ELEIÇÕES 2022. PRESTAÇÃO DE CONTAS. CANDIDATO A DEPUTADO ESTADUAL NÃO ELEITO. DECLARAÇÃO DE GASTO COM COMBUSTÍVEL, SEM REGISTRO DE LOCAÇÃO OU CESSÃO DE VEÍCULOS. IRREGULARIDADE GRAVE. PAGAMENTO DE BEBIDA ALCOÓLICA COM RECURSOS DO FEFC. DESAPROVAÇÃO. 1. A omissão de despesa com locação/cessão de veículos, constatada a partir dos valores despendidos e declarados com combustíveis, configura falha grave, que compromete a aferição da regularidade, especialmente em face do montante do gasto realizado com combustíveis no valor de R$ 3.000,00, que corresponde a 42,38% do total arrecadado na campanha. 2. Aquisição de bebidas alcoólicas pagas com recursos do FEFC configura irregularidade e demanda o recolhimento do valor ao Tesouro Nacional. 3. Desaprovação das contas, com determinação de recolhimento de valores ao Tesouro Nacional.

(TRE-PR - PCE: 06027016020226160000 CURITIBA - PR 060270160, Relator: Des.
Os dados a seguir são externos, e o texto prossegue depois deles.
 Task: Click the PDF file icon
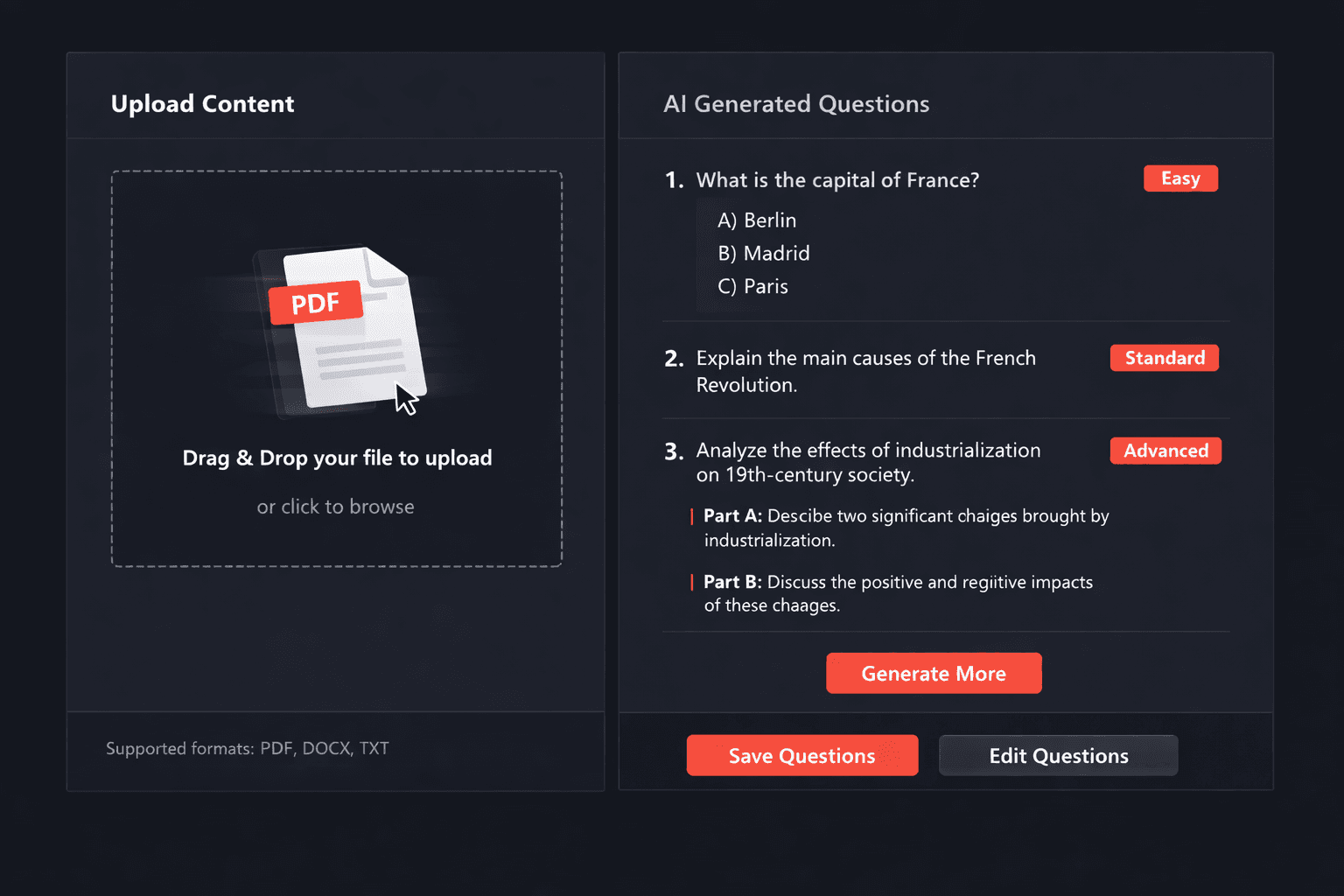pyautogui.click(x=316, y=302)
Jose Rodrigo Sade, Data de Julgamento: 15/05/2023, Data de Publicação: 19/05/2023)

 

Por fim, o dispêndio com CHEVROPEÇAS – MARTINEZ E SILVA LTDA, na quantia de R$ 600,00, relativo à compra de radiador e reservatório de água do radiador, mostra-se irregular, uma vez que não são considerados gastos eleitorais e não podem ser pagos com recursos da campanha os custos com “manutenção de veículo automotor usado pela candidata ou pelo candidato na campanha”, consoante dispõe o art. 35, § 6º, al. “a”, da Resolução TSE n. 23.607/19.
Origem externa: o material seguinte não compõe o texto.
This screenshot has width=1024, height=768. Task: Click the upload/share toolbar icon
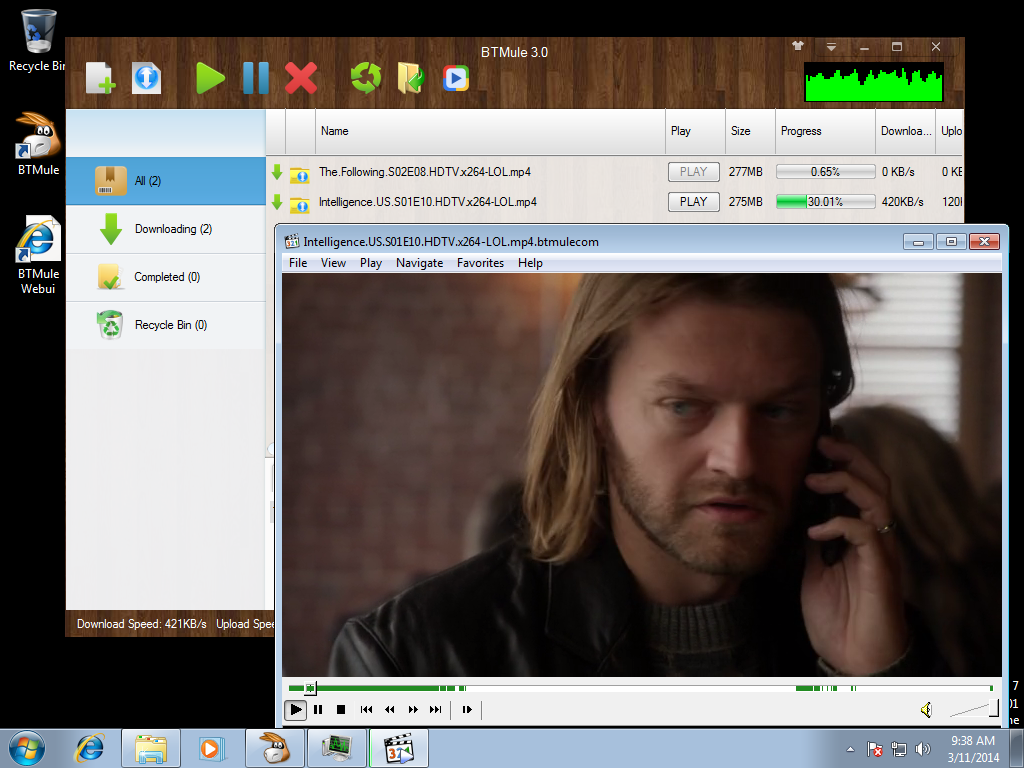(x=146, y=77)
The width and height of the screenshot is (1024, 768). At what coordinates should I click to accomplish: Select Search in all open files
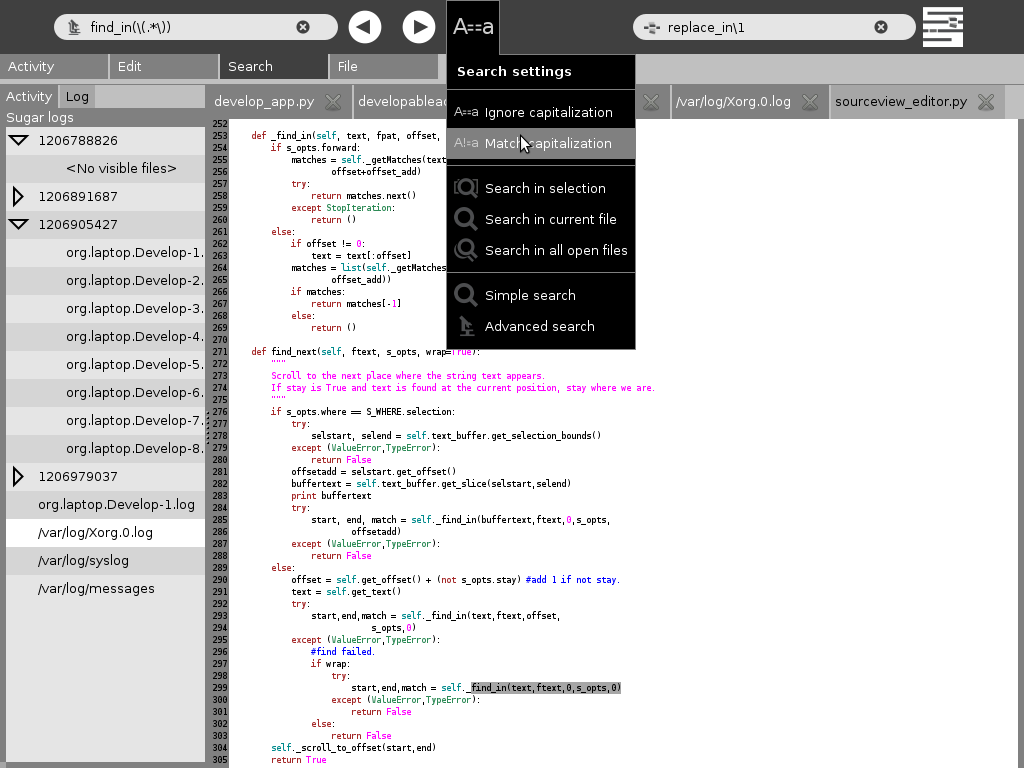click(556, 250)
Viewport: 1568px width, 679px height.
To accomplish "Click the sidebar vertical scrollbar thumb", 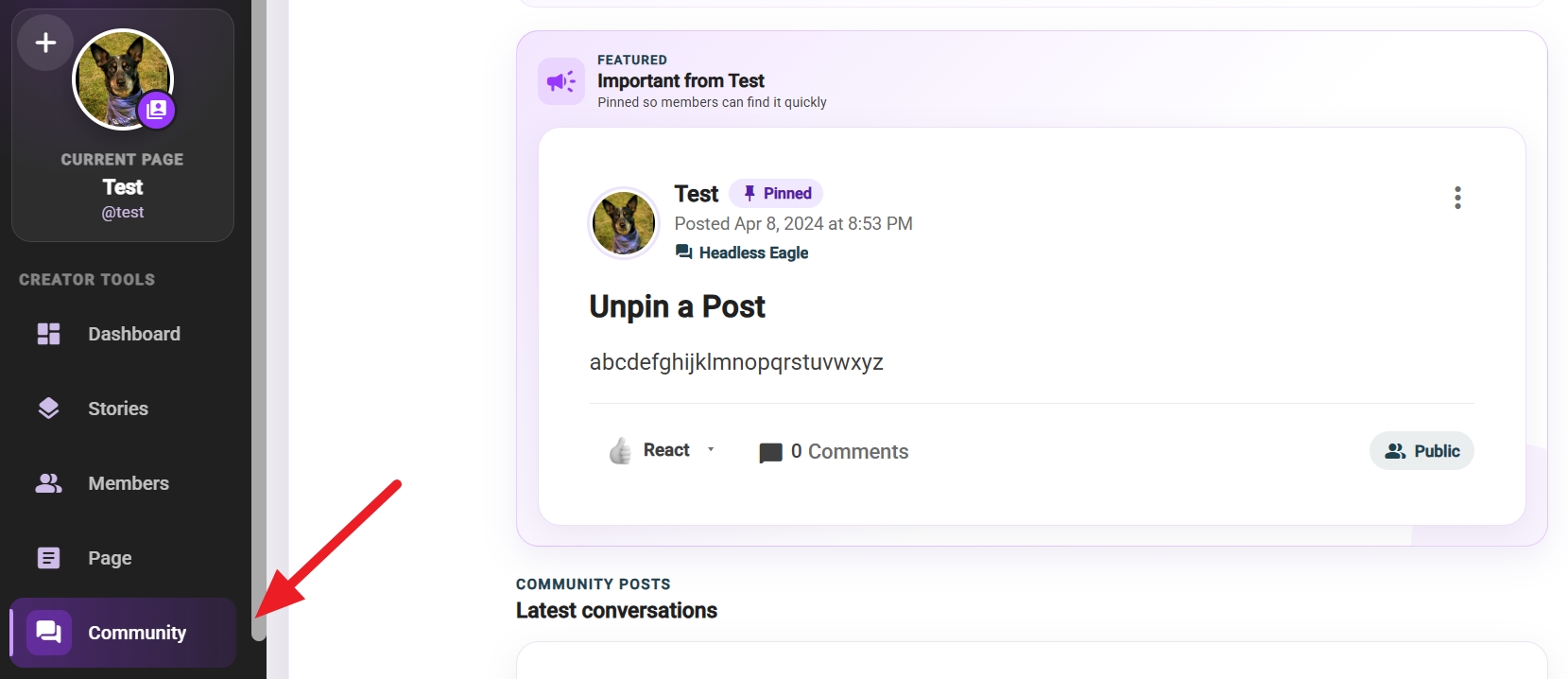I will 259,322.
Destarte, em face das irregularidades acima, impõe-se o ressarcimento ao erário, na soma de R$ 2.541,38, com fundamento no art. 79, § 1º, da Resolução TSE n. 23.607/19.
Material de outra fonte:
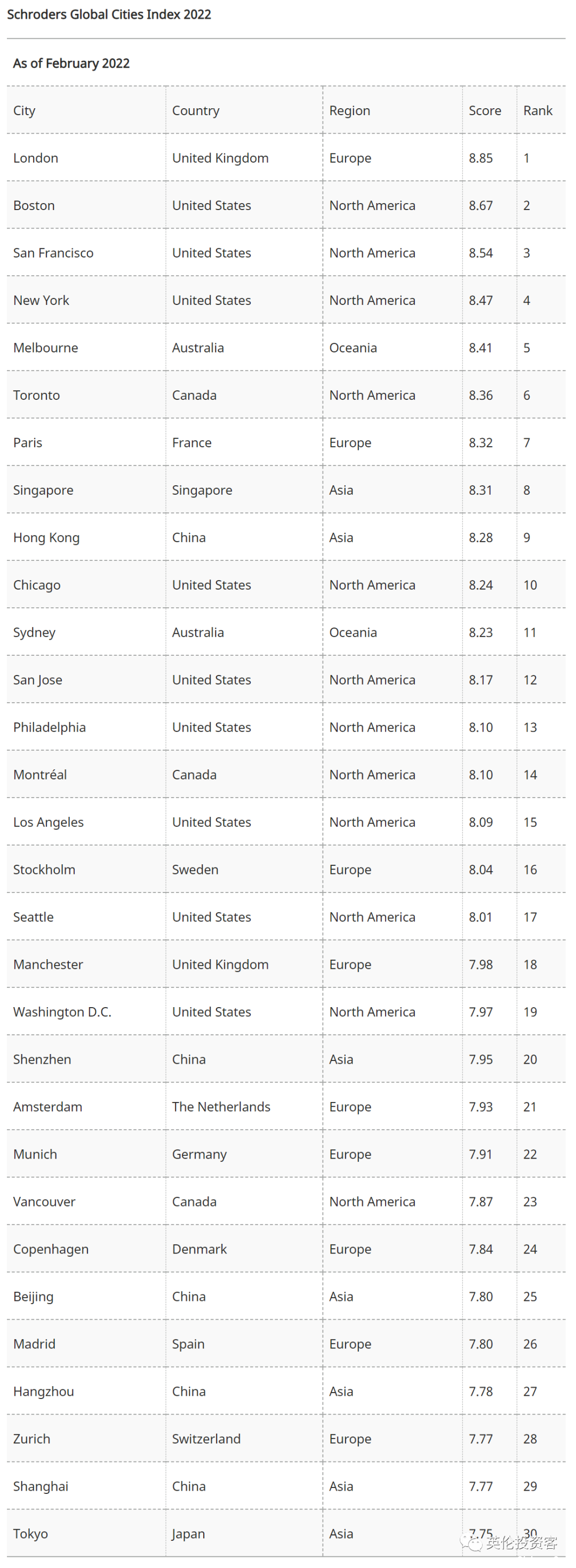
Task: Click the City column header
Action: [25, 110]
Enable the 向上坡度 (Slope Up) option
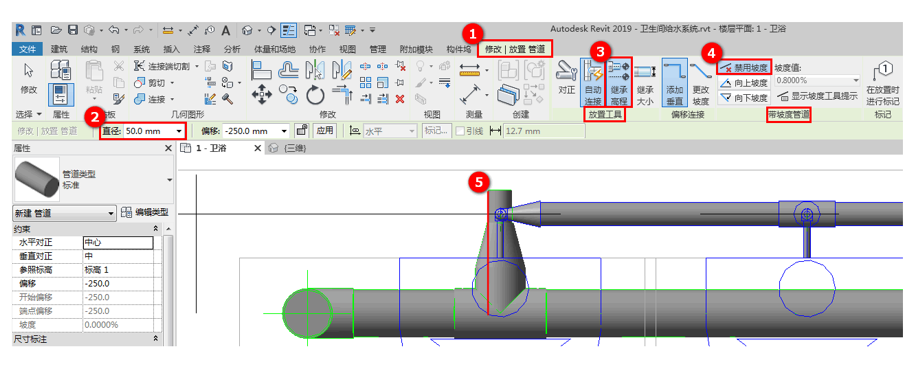 click(x=744, y=82)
III – Do Julgamento das Contas.

Assim, as falhas apuradas na análise da contabilidade totalizam R$ 7.816,30 (R$ 5.274,92 + R$ 2.541,38), equivalentes a 3,38% do total arrecadado (R$ 231.075,33), não comprometendo a confiabilidade do ajuste contábil, de sorte que, em conformidade com a jurisprudência pacífica desta Corte, mostra-se cabível a aplicação dos princípios da razoabilidade e da proporcionalidade, para que as contas sejam aprovadas com ressalvas.

 

Ante o exposto, VOTO pela aprovação com ressalvas das contas de MARIA TEREZA TAVARES FUJII, relativas ao pleito de 2022, com esteio no art. 74, inc. II, da Resolução TSE n. 23.607/19, e pela determinação do recolhimento de R$ 7.816,30 ao Tesouro Nacional, sendo R$ 5.274,92 a título de recursos de origem não identificada e R$ 2.541,38 por ausência de comprovação do regular uso de recursos do FEFC.